Fear no more

September 8th, 2016

Whether it be the sound of the drill, or the smell of mouthwash that set you off, many of us feel a little anxious at the thought of going to the dentist. However, if your fear is preventing you from visiting your local surgery, and you’ve missed your routine check-ups, it’s time to take back control over your worries.

There are many reasons why people are afraid of the dentist. For example, they may have had a bad experience as a child that has left them with bad memories. Others may have witnessed a parent or sibling being anxious when they accompanied them on a trip. There may also be a fear that the treatment will be uncomfortable or painful.

The very first step to getting a handle on a phobia of the visiting the dentist is to recognise that there is a problem, and to begin to speak with others about this. The key people to speak to are your dental team, though you may find it helpful to speak to family or friends for moral support too. Once you open up about your worries, you’ll start to understand more about how you’re feeling, what’s causing it and what the options are for managing it better. If you’re not sure about speaking to your dental team, or have a bad experience linked to a particular surgery, maybe it’s time to start visiting a new surgery. Do your research beforehand by looking on websites or phoning the surgeries to see who might be able to offer treatment that specialises in supporting people with a fear of the dentist. Try speaking to friends and family: often a recommendation from someone you know (who is also afraid of the dentist) is the best place to start.

When you have your first appointment with the dentist, make sure you book it for the best time of day for you. Choose a time whereby you’ll have ample travel time, so that you don’t have to rush to get there. Ensure you’ve got nothing booked in straight afterwards, or anything that you’re worrying about (such as your car parking running out). Try to eat something beforehand so that you’re not feeling light-headed.

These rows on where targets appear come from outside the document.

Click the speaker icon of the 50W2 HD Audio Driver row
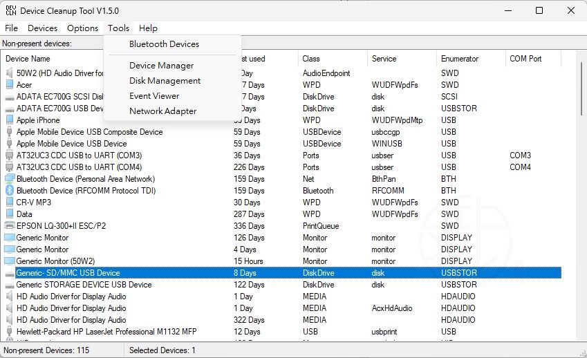The image size is (587, 358). tap(10, 73)
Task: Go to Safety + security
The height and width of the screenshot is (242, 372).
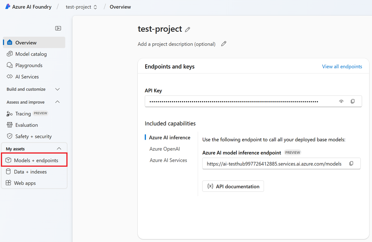Action: point(33,136)
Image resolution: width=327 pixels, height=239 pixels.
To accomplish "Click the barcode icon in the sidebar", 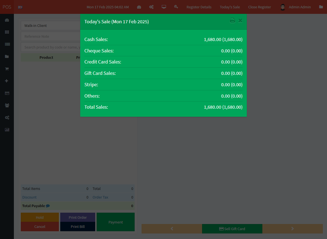I will pos(7,44).
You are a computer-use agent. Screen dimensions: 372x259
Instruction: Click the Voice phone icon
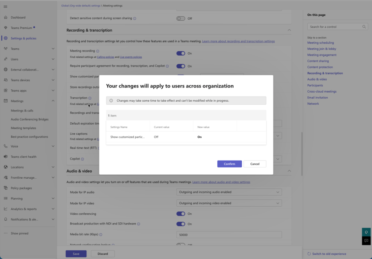5,146
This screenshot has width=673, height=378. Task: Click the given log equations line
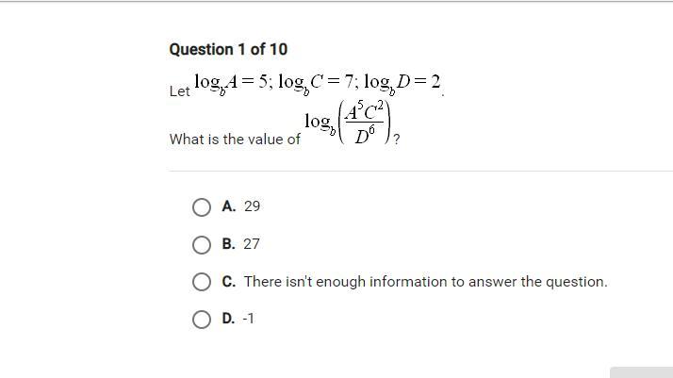coord(318,84)

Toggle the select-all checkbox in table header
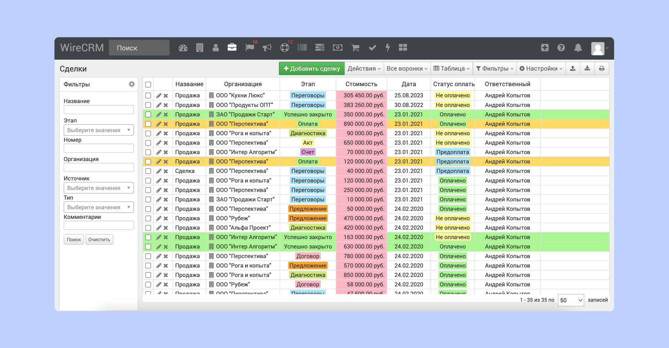[x=148, y=84]
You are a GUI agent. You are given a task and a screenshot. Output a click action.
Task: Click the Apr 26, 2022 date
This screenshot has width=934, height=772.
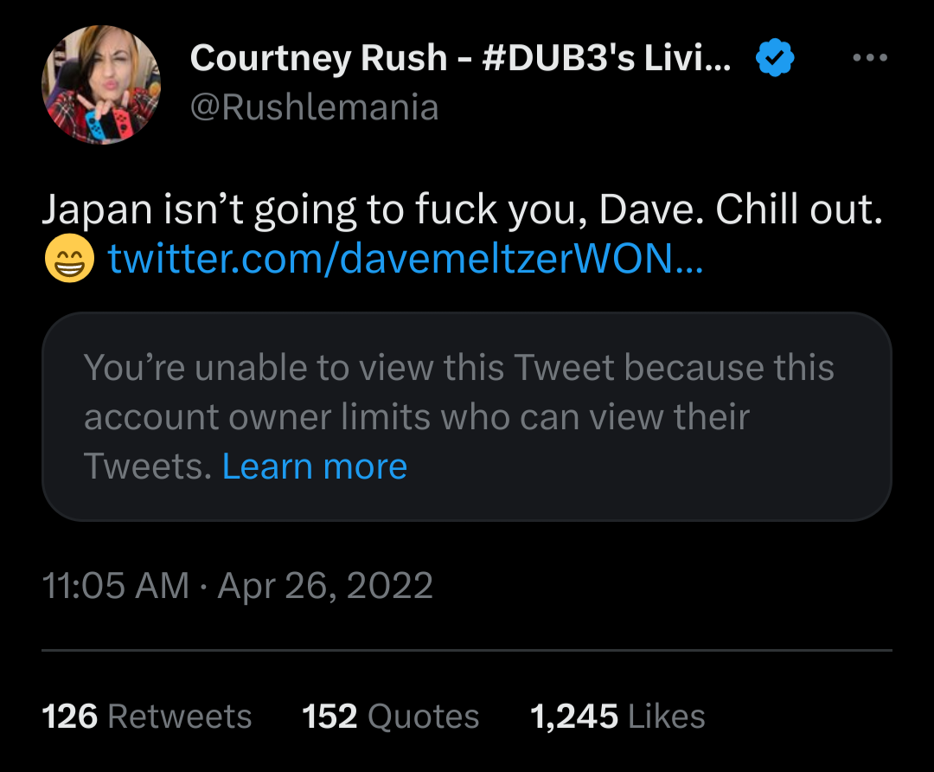tap(325, 586)
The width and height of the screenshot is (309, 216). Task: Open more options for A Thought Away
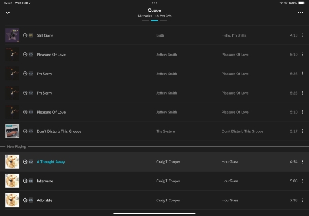[x=302, y=162]
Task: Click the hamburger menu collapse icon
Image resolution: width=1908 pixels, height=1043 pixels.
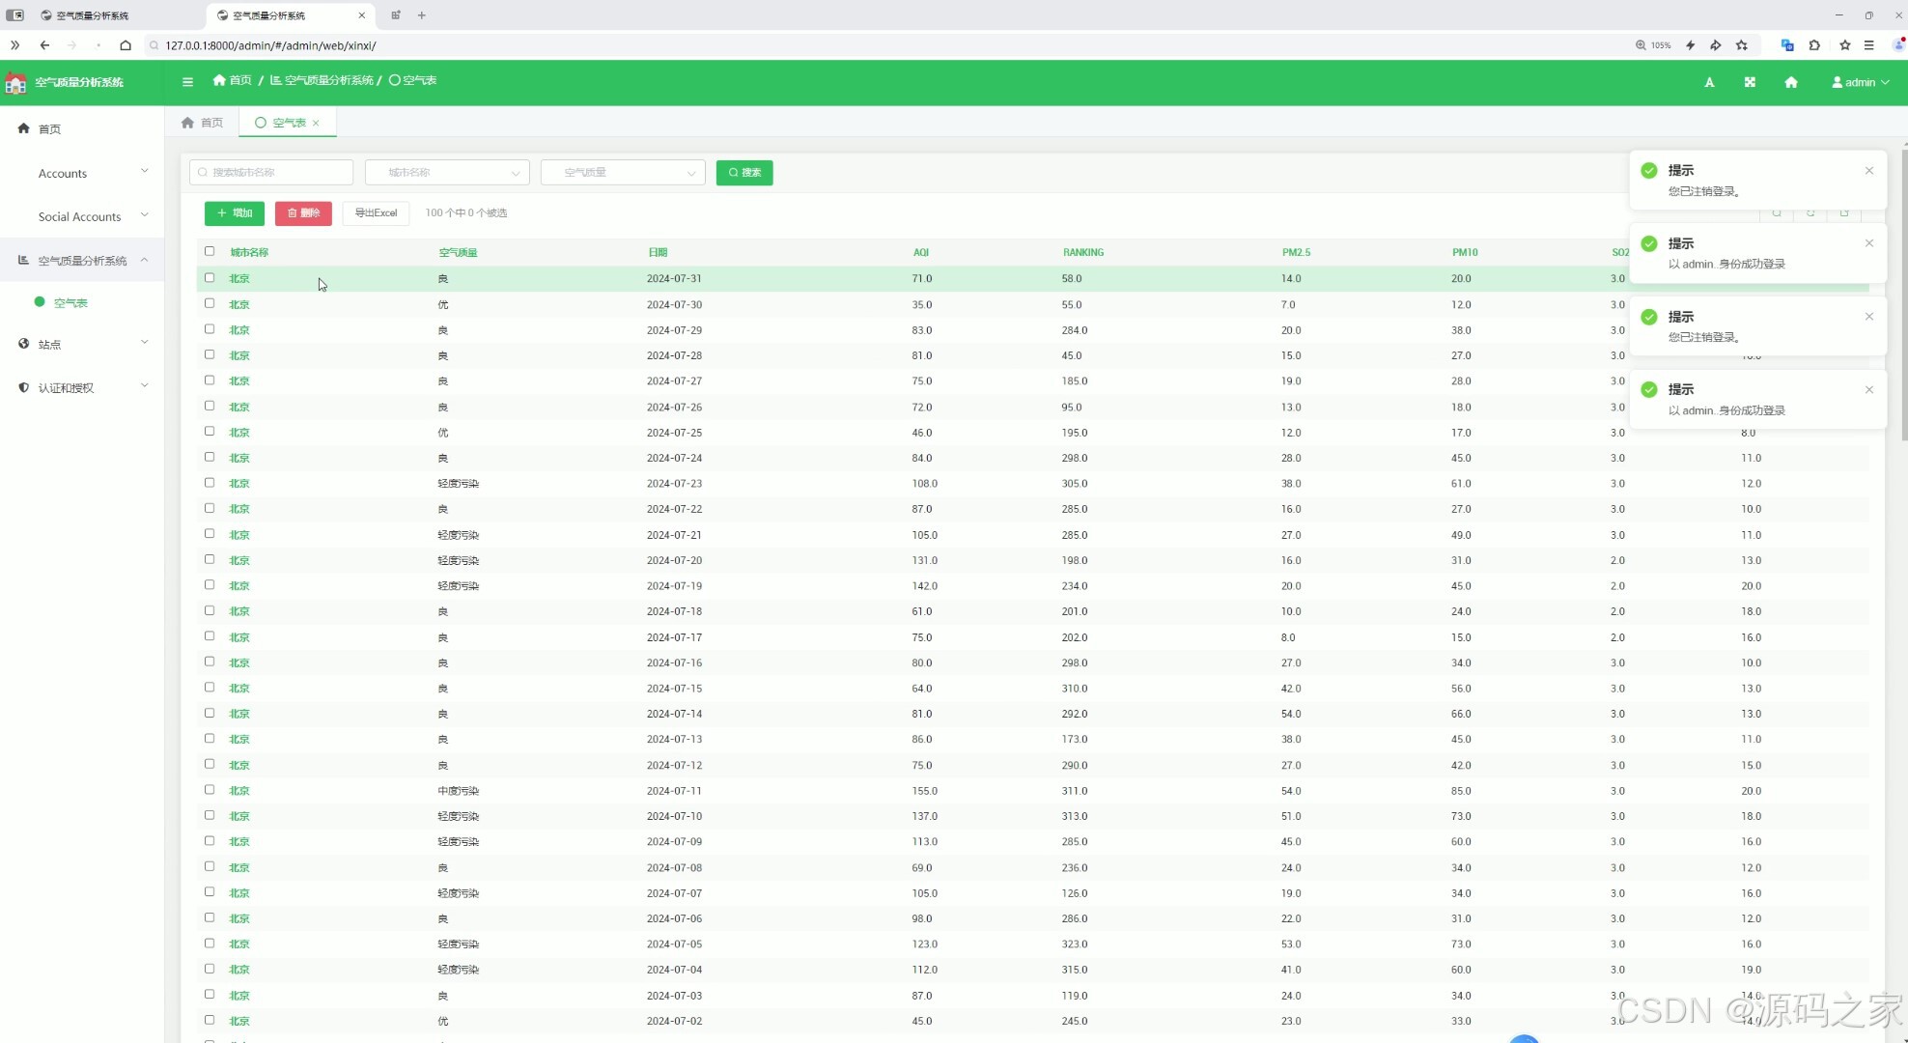Action: click(x=187, y=82)
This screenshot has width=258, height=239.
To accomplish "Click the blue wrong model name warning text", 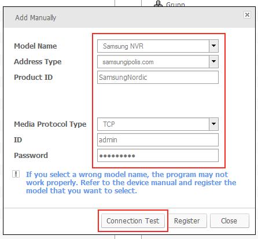I will pos(131,182).
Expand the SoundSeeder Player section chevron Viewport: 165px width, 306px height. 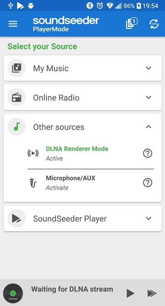pyautogui.click(x=149, y=219)
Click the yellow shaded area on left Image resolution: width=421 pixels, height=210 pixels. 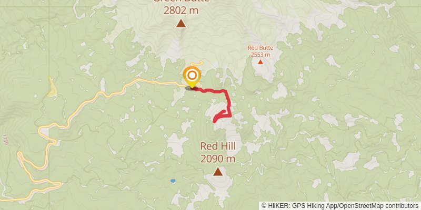(x=52, y=87)
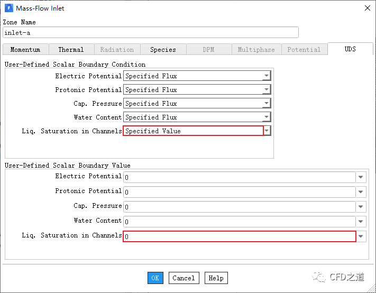Switch to the Momentum tab

(x=25, y=49)
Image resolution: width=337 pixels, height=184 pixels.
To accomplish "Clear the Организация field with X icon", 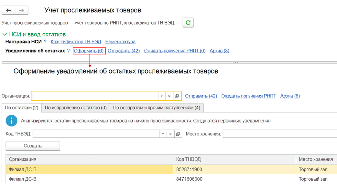I will tap(169, 96).
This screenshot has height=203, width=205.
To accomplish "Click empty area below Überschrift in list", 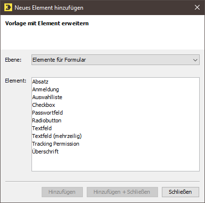I will point(115,163).
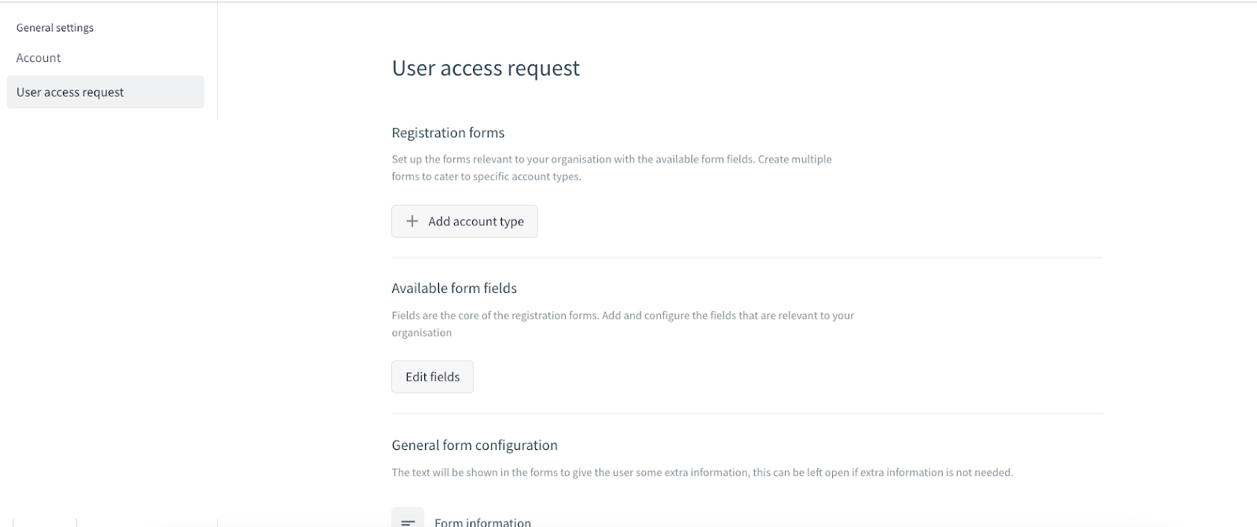The height and width of the screenshot is (527, 1257).
Task: Open the Edit fields button
Action: pos(432,377)
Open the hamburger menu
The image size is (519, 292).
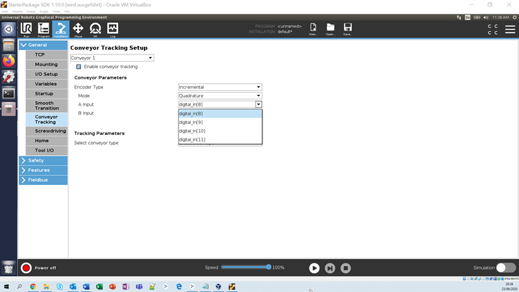(509, 29)
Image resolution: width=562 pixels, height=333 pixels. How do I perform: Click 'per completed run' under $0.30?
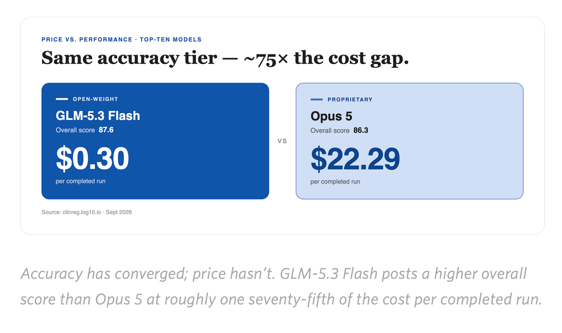click(80, 181)

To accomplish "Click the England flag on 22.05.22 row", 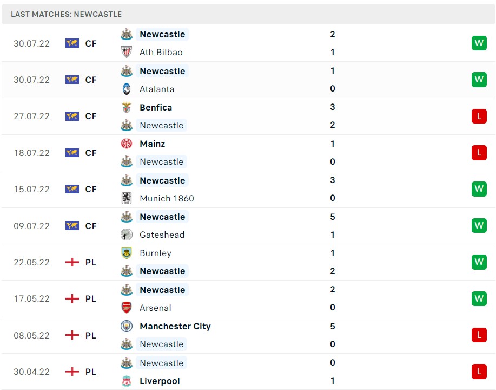I will [72, 262].
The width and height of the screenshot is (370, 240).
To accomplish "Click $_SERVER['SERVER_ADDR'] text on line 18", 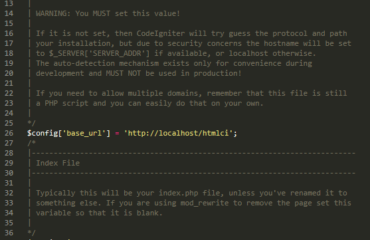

Plan ahead in partnership with your dentist. Agree a signal (for example raising one hand), that means you’d like a break. At this point your dentist will stop your treatment until you are ready to start again. Before you go in, consider what you’ll think about during your appointment. Perhaps you’re planning a holiday and need to remember what to pack, or are organising a family meal and are thinking about what food to prepare. Either way, go in with something that you can think about to distract you. Consider also if you have a family member or friend that is particularly calm and reassuring (and not afraid of the dentist!) who can come along with you. You may feel better just knowing that the other person is there.

If these steps don’t help to alleviate some of your concerns, your dental surgery may be able to offer you alternatives. For example, they may have access to sedation or relaxation techniques, or may be able to point you in the direction of a specialist counsellor who can help you to learn to cope with your fear.

Either way, it’s really important not to leave it: the longer you avoid tackling the issue, the worse it may become. Visiting your dentist regularly means that problems can be picked up and treated sooner, before they become bigger and need more in depth treatment.